I teach courses in nineteenth-century U.S. literature and culture and the environmental humanities at Penn State University, where I am Professor of English. My scholarship focuses on oceanic and polar studies, book history and material text studies, Herman Melville, and nineteenth-century prose.
I have edited a new edition of Herman Melville’s Moby-Dick for Oxford World’s Classics (2022). My most recent monograph, The News at the Ends of the Earth: The Print Culture of Polar Exploration, was published by Duke University Press (2019) and was a finalist for the Ecocritical Book Award from the Association for the Study of Literature and Environment. In it I examine polar expeditionary newspapers and other forms of knowledge that circulate geophysical and climatic extremity, both in the age of polar exploration and in our current moment of climate change and polar resource extraction. An open access version of the book is available thanks to PSU and the TOME initiative.
My first book, The View from the Mast-Head: Maritime Imagination and Antebellum American Sea Narratives (University of North Carolina Press, 2008), received the John Gardner Maritime Research Award. My critical edition of Horrors of Slavery, William Ray's 1808 Barbary captivity narrative, appeared from Rutgers University Press in 2008. I edited a special issue of Atlantic Studies on "Oceanic Studies" and a volume of essays entitled Turns of Event: American Literary Studies in Motion (University of Pennsylvania Press, 2016), and co-edited a special issue of the Journal of Transnational Studies on “Archipelagoes, Oceans, and American Visuality.” I am a frequent contributor to Avidly, a channel of the Los Angeles Review of Books. Most recently, in collaboration with Candace Jensen and Jacinda Russell, I have co-edited a special issue of Regeneration: Environment, Art, Culture, “On The Cold Edge,” and co-curated a companion exhibition at the Amos Eno Gallery in Brooklyn of art and writing from our shipboard Arctic expeditionary residency.

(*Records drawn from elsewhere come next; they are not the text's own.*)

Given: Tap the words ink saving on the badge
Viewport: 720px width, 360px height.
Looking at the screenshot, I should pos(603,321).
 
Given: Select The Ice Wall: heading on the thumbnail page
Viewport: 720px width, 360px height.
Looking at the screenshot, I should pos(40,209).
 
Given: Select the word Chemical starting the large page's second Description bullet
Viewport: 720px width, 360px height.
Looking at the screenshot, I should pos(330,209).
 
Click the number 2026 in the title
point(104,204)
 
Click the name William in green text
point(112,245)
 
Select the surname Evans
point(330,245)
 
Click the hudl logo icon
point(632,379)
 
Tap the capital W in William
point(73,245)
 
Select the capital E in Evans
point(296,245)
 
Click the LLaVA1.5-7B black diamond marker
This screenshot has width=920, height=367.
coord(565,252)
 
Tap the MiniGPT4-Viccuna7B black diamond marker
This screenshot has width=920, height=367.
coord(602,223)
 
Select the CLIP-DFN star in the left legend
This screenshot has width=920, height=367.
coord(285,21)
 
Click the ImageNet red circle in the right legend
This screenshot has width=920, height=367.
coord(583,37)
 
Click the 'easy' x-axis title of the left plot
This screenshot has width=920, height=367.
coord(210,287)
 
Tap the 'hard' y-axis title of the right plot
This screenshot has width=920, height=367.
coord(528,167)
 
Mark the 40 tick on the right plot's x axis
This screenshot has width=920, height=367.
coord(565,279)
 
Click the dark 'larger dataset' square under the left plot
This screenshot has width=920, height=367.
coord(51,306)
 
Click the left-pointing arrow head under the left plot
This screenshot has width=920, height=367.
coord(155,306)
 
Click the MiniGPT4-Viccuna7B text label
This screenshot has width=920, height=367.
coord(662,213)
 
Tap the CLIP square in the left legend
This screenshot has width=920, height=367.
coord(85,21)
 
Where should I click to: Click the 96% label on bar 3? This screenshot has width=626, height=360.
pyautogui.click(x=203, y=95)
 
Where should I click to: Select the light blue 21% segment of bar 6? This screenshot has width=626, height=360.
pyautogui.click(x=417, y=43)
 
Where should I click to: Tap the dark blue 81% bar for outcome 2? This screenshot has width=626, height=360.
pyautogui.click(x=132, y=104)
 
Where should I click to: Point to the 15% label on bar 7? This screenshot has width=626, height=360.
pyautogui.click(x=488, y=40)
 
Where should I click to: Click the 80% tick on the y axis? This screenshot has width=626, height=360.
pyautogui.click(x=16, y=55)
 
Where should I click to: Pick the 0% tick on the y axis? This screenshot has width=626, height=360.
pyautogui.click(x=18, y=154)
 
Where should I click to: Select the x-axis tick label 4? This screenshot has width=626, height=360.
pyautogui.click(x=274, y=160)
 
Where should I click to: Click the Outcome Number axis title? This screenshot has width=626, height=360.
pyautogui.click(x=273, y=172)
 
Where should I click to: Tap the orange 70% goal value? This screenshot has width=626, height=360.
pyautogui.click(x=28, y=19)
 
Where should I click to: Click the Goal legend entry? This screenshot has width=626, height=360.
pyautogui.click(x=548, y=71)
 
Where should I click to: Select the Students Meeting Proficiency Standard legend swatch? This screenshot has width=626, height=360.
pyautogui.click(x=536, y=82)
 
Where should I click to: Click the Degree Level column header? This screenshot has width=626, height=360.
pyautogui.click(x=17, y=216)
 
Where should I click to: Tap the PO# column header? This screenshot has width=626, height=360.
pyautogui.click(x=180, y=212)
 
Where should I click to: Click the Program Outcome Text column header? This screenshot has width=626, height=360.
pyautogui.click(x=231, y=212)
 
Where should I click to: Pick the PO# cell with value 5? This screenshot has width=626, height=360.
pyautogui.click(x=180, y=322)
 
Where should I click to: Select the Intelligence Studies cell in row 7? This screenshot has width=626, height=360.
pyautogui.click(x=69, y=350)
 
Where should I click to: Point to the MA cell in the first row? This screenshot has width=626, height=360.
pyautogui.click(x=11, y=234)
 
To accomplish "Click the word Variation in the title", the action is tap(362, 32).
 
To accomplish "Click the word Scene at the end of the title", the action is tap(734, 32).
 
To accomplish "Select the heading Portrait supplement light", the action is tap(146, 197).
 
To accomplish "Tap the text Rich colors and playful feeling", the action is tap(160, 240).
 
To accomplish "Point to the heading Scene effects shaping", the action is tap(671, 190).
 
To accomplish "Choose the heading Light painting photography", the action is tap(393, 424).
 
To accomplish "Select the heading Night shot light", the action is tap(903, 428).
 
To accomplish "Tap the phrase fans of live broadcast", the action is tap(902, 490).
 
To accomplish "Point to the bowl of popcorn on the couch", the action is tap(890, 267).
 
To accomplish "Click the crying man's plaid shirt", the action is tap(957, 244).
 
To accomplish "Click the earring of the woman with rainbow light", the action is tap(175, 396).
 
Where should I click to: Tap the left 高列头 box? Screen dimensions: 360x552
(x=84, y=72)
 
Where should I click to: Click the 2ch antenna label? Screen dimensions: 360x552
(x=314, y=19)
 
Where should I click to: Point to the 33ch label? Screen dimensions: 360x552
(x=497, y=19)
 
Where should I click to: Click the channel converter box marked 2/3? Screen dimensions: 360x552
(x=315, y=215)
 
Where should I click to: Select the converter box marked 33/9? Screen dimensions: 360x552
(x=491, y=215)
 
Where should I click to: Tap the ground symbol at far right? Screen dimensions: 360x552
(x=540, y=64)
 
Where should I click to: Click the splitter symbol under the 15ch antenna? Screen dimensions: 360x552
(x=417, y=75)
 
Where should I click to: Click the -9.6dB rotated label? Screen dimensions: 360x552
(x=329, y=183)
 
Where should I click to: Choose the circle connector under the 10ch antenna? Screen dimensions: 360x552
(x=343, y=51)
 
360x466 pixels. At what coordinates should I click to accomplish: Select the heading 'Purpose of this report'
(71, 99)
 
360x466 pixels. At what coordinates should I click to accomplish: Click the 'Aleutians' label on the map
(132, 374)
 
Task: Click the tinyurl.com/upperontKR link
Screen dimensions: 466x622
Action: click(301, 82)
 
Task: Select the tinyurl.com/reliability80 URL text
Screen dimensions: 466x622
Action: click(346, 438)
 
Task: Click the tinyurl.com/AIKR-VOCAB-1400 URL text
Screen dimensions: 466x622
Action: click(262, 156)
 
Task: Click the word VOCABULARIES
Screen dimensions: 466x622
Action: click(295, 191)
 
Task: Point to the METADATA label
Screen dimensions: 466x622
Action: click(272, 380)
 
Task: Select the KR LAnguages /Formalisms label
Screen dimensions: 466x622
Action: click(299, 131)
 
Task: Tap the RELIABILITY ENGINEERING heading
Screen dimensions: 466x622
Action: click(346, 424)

I was a recent John Simon Guggenheim Memorial Foundation Fellow (2019-2020). My work has also been supported by fellowships and grants from the National Endowment for the Humanities (including a 2014-2015 NEH Fellowship), the Institute for Advanced Studies in the Humanities at the University of Edinburgh, Seed Box Environmental Humanities Collaboratory at Linköping University in Sweden, the Mellon Foundation, the American Philosophical Society, the Library Company of Philadelphia, the Huntington Library, the John Carter Brown Library, the Bibliographical Society of America, the Newberry Library, the National Humanities Center, and the American Antiquarian Society, in which I was elected to membership in 2013. In July, 2014 I participated in the 38th Voyage of the Charles W. Morgan, the world's last surviving wooden whaleship, and in July 2019 I joined the Northwest Passage Project, an Arctic expedition tracking climate change. A documentary, Frozen Obsession, was made of the expedition, for which I served as Arctic historian. I ventured to Antarctica with Albatros Expeditions, and traveled to the International Territory of Svalbard in October 2022 with The Arctic Circle residency program.
I am a founder of C19: The Society of Nineteenth-Century Americanists, and served as C19 President (2016-2018). I was the 2015 President of the Melville Society, and have served as the Associate Director of the Penn State Institute for the Arts and Humanities from January 2012-June 2013; previously, I was the Director of the Center for American Literary Studies (2007-2010; interim director spring 2016). In the fall of 2015 I served as the interim Co-Director of the Penn State Polar Center.
I am at work on two new book projects: Polar Erratics: In and Out of Place in the Arctic and Antarctica, about the temporalities of polar humanities scholarship, and Castaways, a meditation on "female Robinson Crusoes." In December, 2021 I reached the semifinals of the first-ever Jeopardy! Professors Tournament.